One of the major challenges that may have impacted the persistence of the infant’s infection was the difficulty in achieving stable therapeutic concentrations of anti-mycobacterial drugs and the lack of guidance and evidence-based practice due to the paucity of literature for dosing in infants. As a result, we had to rely on established adult therapeutic goals to guide dosing at the initiation of treatment, and then make adjustments empirically to reach our goal peak concentrations, but with greatly delayed timing because of how long it would take to receive tests results. There are no published studies reporting drug levels in lung tissue of premature infants, which is relevant to rationalizing a response to therapy in that patient population. The coordination of oral and nasogastric feeds and drug administration, as well as rifampin-associated vomiting, also considerably contributed to the difficulty and time in achieving stable therapeutic concentrations. Of note, administering rifampin via nasogastric tube instead of by mouth did not improve vomiting, and only with the addition of ondansetron the vomiting resolved. Creating an hourly schedule to appropriately spread feeding and medication administration times was most useful in improving the consistency of medication administration, and maintenance of therapeutic anti-tuberculosis medication levels. We also timed rifampin and isoniazid doses so that their respective 2 and 3 h concentrations could be measured from a single blood draw.

The pathogenesis of TB during pregnancy is not different from non-pregnant people, except when it affects the genital tract, or rarely, the placenta [2]. In our case, it appears placental infection led to direct dissemination to the fetus. Diagnosis of TB during pregnancy is challenging and might be missed or delayed due to the similarities of pregnancy symptoms with the symptoms of TB [2]. Otherwise, diagnostic tests are similar to nonpregnant people, including the tuberculin skin test, IGRA, radiographic evaluation, and sputum detection of AFB by microscopy, PCR, and culture.
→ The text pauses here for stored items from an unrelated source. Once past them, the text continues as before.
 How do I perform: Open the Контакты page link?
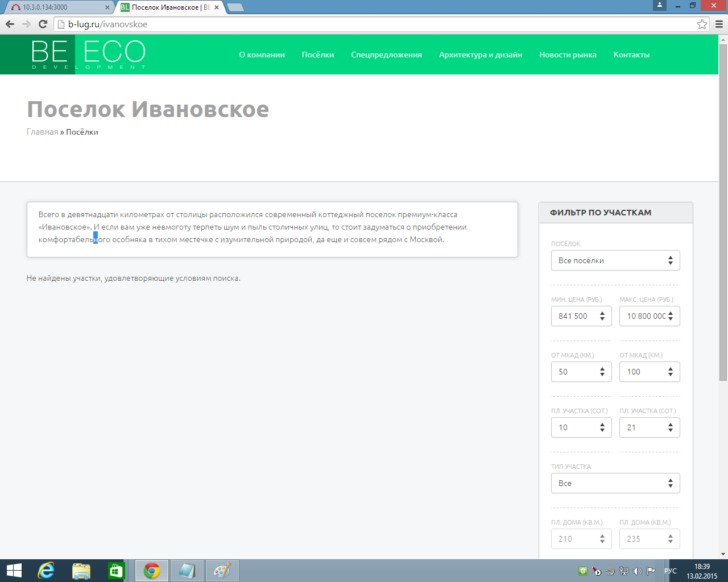tap(631, 55)
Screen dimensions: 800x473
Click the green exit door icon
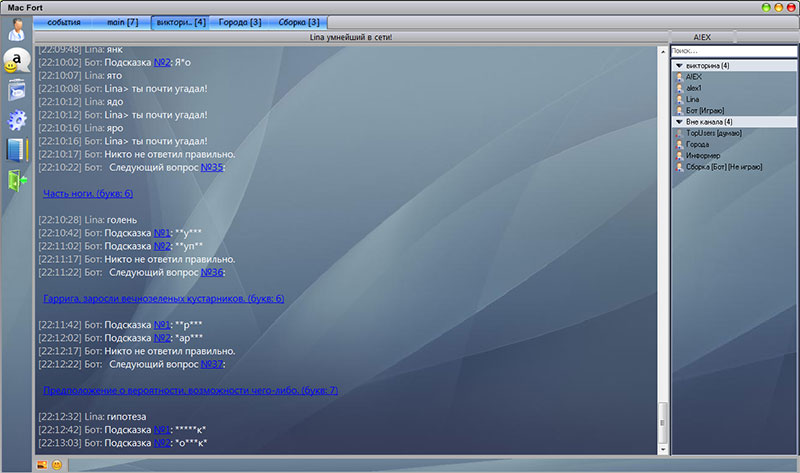[x=16, y=181]
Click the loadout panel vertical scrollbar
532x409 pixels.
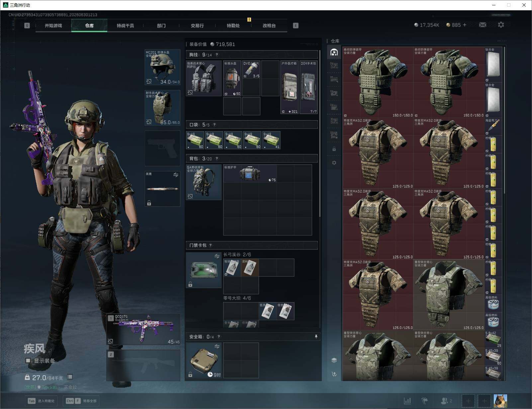coord(320,133)
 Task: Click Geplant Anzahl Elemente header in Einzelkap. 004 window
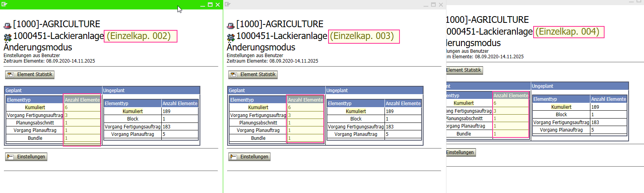511,96
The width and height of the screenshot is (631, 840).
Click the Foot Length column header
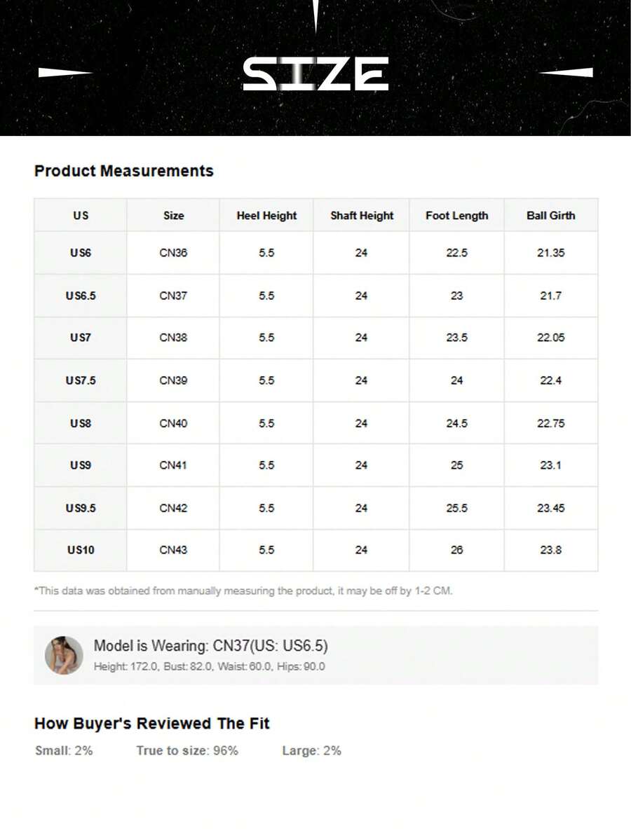click(x=456, y=216)
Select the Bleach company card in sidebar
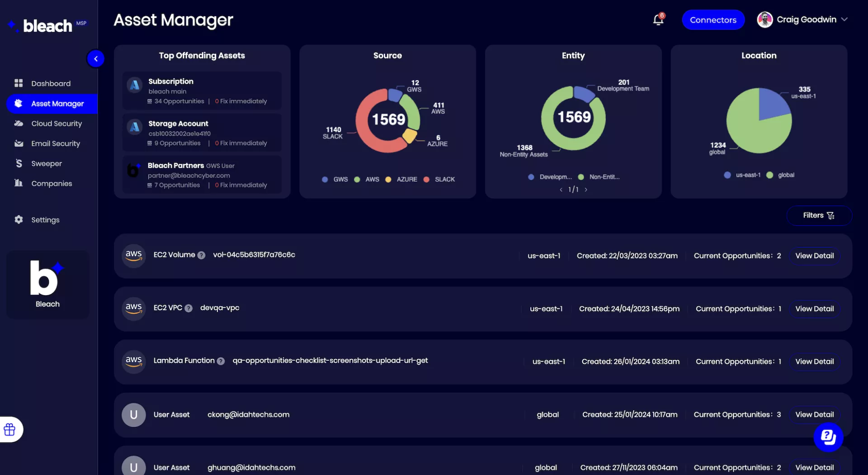This screenshot has height=475, width=868. (47, 284)
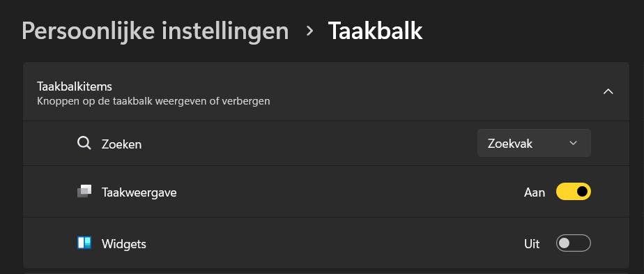Screen dimensions: 644x274
Task: Click the Taakbalk page title
Action: [x=375, y=31]
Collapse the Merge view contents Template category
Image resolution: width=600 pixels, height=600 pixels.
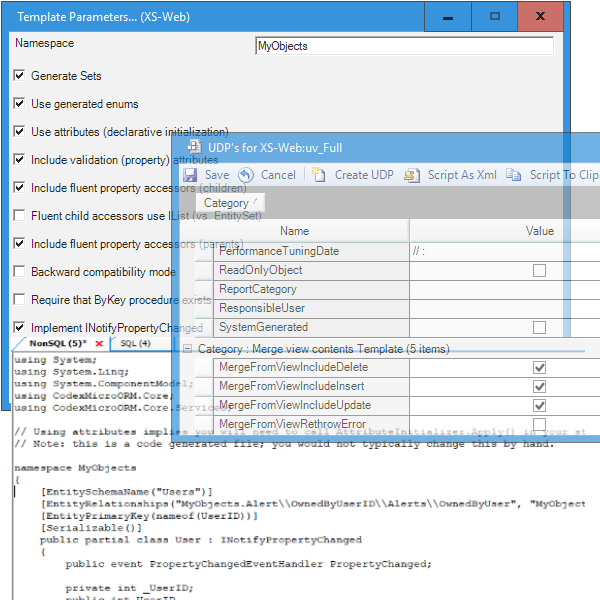point(188,349)
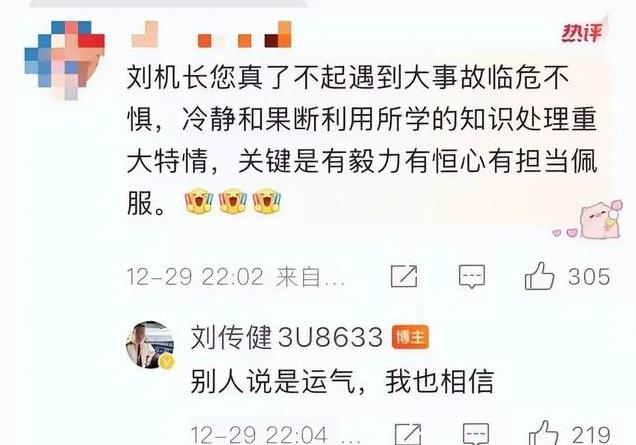This screenshot has height=445, width=636.
Task: Open 刘传健3U8633's profile avatar
Action: pos(150,344)
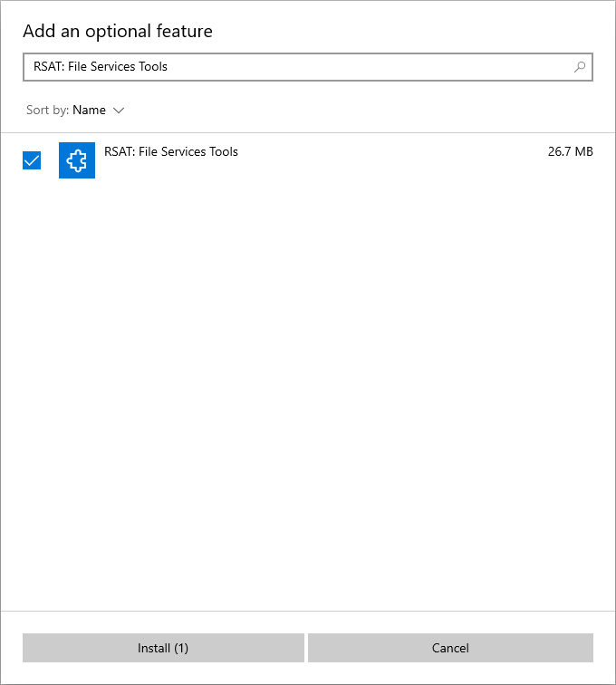Click footer area beneath the Cancel button
The width and height of the screenshot is (616, 685).
point(450,673)
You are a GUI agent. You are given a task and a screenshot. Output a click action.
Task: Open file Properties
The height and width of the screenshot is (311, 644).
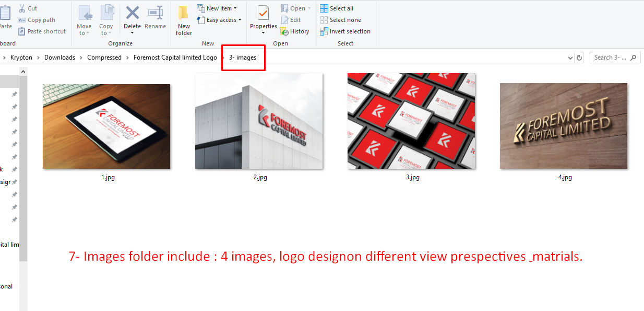click(x=263, y=17)
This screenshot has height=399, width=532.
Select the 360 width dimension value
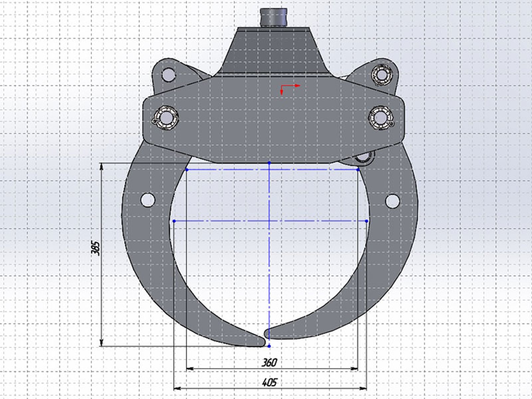269,362
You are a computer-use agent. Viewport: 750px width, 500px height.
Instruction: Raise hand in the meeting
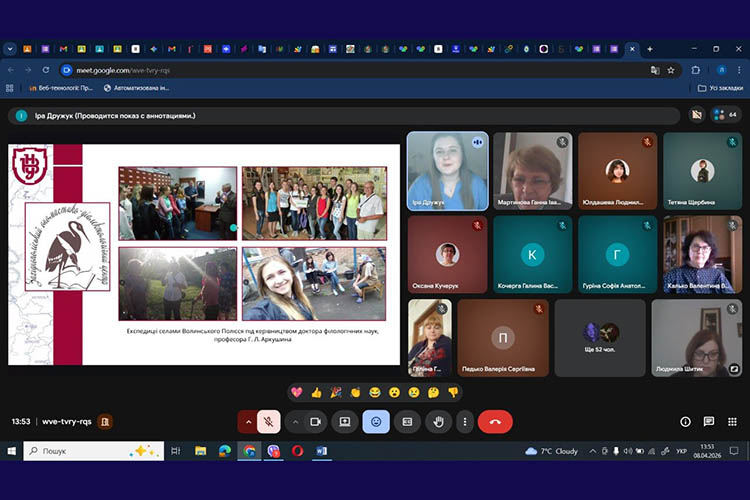(437, 422)

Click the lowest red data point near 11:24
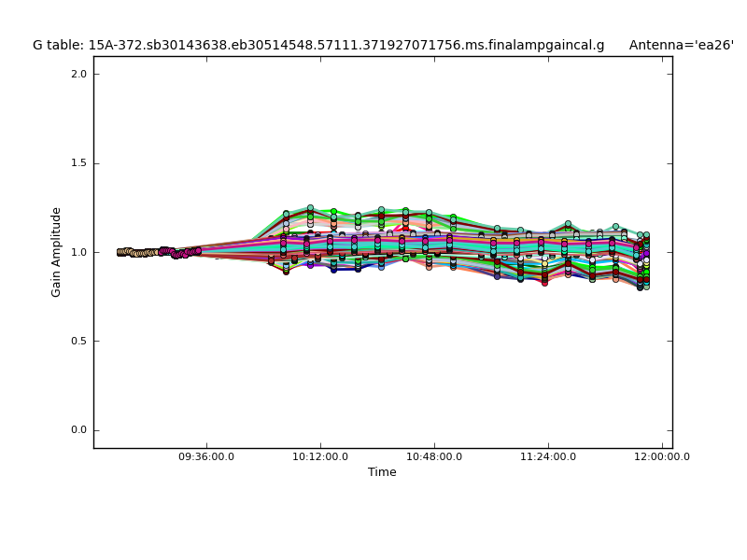tap(544, 282)
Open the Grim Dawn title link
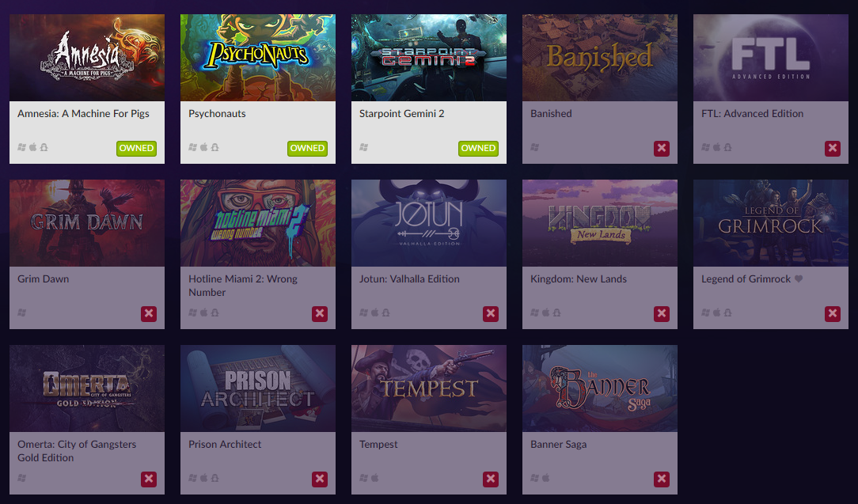858x504 pixels. click(x=44, y=279)
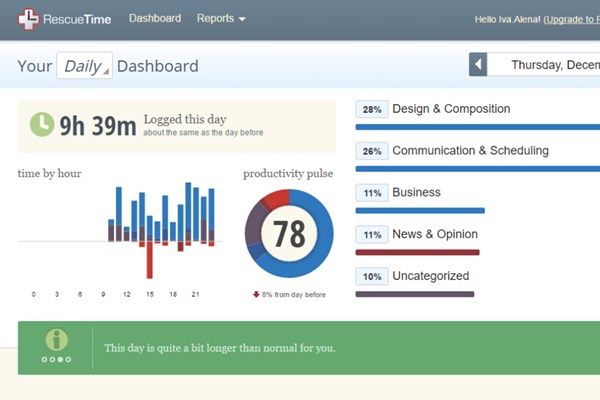Click the green clock icon
This screenshot has height=400, width=600.
coord(41,124)
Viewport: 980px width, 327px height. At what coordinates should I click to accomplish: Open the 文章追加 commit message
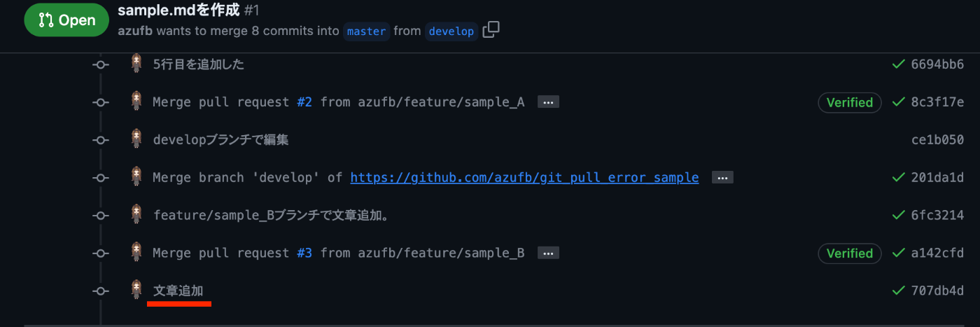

Although the mother had had some symptoms consistent with TB, a positive IGRA, and an abnormal chest radiograph, her initial sputum smear for AFB was negative, and so PCR was not performed initially and she was not started on anti-tuberculous medication as a result, as per standard practice given those negative findings on the sputum smear. The use of PCR testing on the maternal respiratory sample could potentially have resulted in a timelier diagnosis and treatment. Furthermore, she received one week of high dose steroids on the basis of clinical suspicion of sarcoidosis. Looking back, all these factors together may have contributed to the dissemination of TB and the resulting maternal mortality, burden of infection and prolonged morbidity of the newborn.

In summary, recognition of TB during pregnancy remains a challenge, yet is critical to the prevention of congenital TB. Furthermore, medical management of congenital TB in premature critically ill newborns may require utilization of therapeutic drug monitoring and use of second-line agents. More research and data on TB drug pharmacokinetics in infants are needed.